8 Responses to “Configurating Passenger (mod_rails) on SliceHost with Ubuntu 7.10”

  1. Tom Styles Says:
    April 14th, 2008 at 1:13 pm

    Ben, Excellent write up. Thanks for working out some of the kinks and documenting them so thoroughly.

    I’m quite excited about passenger for many of the reasons you suggest. I have quite a number of low traffic Rails sites. And would prefer this solution too paying for a bigger slice.

  2. Great article, looks like an excellent solution.

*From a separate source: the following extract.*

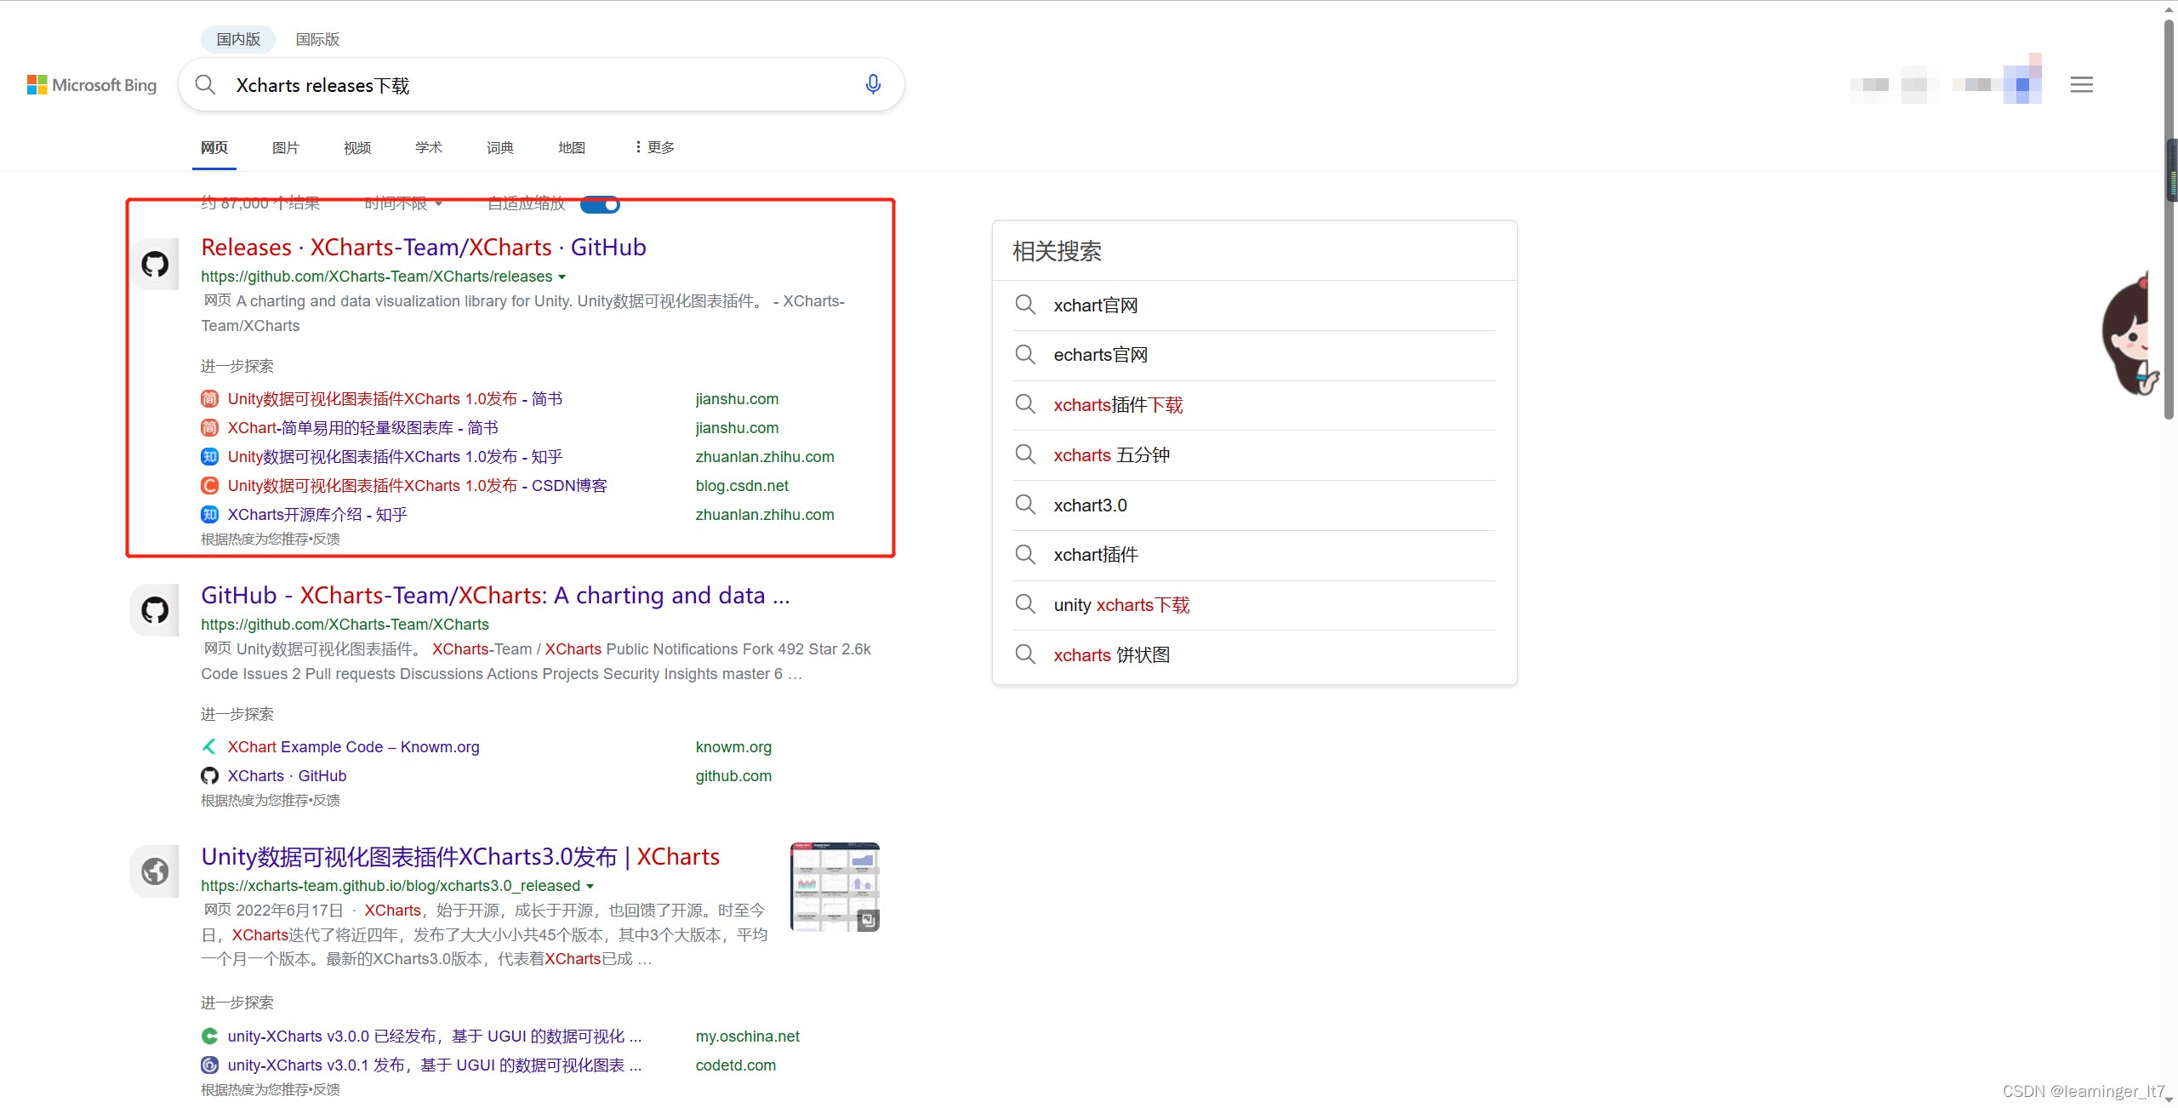Click the microphone voice search icon
The width and height of the screenshot is (2178, 1108).
click(x=872, y=84)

  3. Ben, thanks, I used this to set up my slice just Sunday… One thing that would be nice to add would be the capistrano changes necessary to support this config. I found I had to remove Deprec completely, and strip 99% of my cap recipes.


    namespace :deploy do
    task :start, :roles => :app do
    end

    task :stop, :roles => :app do
    end

    task :restart, :roles => :app do
    run "touch #{release_path}/tmp/restart.txt"
    end

    task :after_update_code, :roles => :app do
    run "rm -rf #{release_path}/public/.htaccess"
    end
    end

  4. I had a situation where it couldn’t read my javascripts, css, image files. All I had to do is the following

    ServerAdmin localhost
    ServerName http://www.test_mod_rails.com
    DocumentRoot /var/www/testapp/public

    Options FollowSymLinks
    AllowOverride None
    Order allow,deny
    Allow from all

    RailsBaseURI /

  5. Ben, thanks for the great write up. I was able to build by slice and get passenger running with minimal trouble.

  6. Hi Ben,

    Thank you for the tips about installing Passenger. I just successfully set up Passenger on Ubuntu 7.10 with few problems. This is great.

    -Nick

  7. Hi All,
    I’m not sure what I’m doing wrong…I have everything installed and then I created a simple rails test app. I have the following configs:

    in: /etc/apache2/sites-available/test.mysite.com:

    ServerName test.mysite.com
    DocumentRoot /home/me/public_html/test.mysite.com/testapp/public

    in: /etc/apache2/apache2.conf:
    LoadModule passenger_module /usr/lib/ruby/gems/1.8/gems/passenger-1.0.3/ext/apache2/mod_passenger.so
    RailsSpawnServer /usr/lib/ruby/gems/1.8/gems/passenger-1.0.3/bin/passenger-spawn-server
    RailsRuby /usr/bin/ruby1.8

    ServerName mysite

    NameVirtualHost *:80

    I do the following:
    sudo /etc/init.d/apache2 restart

    Please confirm that I don’t need to start rails using ruby script/server if I’m using passenger.

    Problems:
    I can’t see passenger or ruby anywhere in a ps aux - is this ok, I thought I should at least see passenger?

    The production.log in my rails app is not getting written to (and its not a permissions issue).

    The only thing I see in /var/log/apache2.error is:
    /home/me/public_html/test.mysite.com/testapp/public/.htaccess: Invalid command ‘RewriteEngine’, perhaps misspelled or defined by a module not included in the server configuration.

    Please give me a pointer of where to look next if you have a sec.

    Thanks,
    Mark

  8. Hi Ben,

    I have a comment that is awaiting moderation, but I’ve solved the problem - so you can get rid of this post as well as my last if you like. The fix was to simply remove the .htaccess file that rails generates in the app’s public directory. Once I removed that file, the rails app was accessible at my domain name.